**Task description**
Extract the lines of the records from the one containing "The height and width of the screenshot is (638, 1280)." through the one containing "Looking at the", and reproduce them verbatim.

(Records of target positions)

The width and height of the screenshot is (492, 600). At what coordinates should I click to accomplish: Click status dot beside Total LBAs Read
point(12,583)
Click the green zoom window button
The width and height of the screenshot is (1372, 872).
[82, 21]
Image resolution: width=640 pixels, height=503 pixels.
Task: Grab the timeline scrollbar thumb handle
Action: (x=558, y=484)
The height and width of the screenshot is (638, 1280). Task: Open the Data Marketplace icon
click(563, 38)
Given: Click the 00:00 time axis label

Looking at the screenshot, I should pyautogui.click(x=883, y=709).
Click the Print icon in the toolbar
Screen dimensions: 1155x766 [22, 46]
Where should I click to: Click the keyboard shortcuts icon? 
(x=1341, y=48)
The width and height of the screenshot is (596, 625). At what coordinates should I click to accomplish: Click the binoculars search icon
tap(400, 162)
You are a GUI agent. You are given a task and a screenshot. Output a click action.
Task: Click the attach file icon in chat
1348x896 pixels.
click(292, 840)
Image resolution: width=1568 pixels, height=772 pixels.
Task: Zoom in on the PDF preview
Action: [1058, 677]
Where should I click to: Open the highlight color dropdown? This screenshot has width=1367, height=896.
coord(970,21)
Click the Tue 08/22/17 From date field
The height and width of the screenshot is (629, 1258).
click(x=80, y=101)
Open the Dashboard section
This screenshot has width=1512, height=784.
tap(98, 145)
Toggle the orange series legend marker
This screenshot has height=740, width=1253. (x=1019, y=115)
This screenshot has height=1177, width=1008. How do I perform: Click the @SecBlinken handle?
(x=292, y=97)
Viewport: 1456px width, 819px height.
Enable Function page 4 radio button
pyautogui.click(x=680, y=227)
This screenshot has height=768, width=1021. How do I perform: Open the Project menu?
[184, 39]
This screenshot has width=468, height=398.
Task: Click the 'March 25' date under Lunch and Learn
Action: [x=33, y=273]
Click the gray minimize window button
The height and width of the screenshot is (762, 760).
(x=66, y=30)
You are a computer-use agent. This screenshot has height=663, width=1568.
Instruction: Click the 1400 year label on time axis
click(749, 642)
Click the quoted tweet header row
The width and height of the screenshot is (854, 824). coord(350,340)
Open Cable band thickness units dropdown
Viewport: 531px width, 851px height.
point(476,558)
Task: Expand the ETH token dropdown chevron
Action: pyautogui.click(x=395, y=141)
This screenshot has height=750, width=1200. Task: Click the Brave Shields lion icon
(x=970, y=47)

**Full output**
The height and width of the screenshot is (638, 1280). Task: Open the Data Marketplace icon
click(563, 38)
Given: Click the 00:00 time axis label

Looking at the screenshot, I should pyautogui.click(x=883, y=709).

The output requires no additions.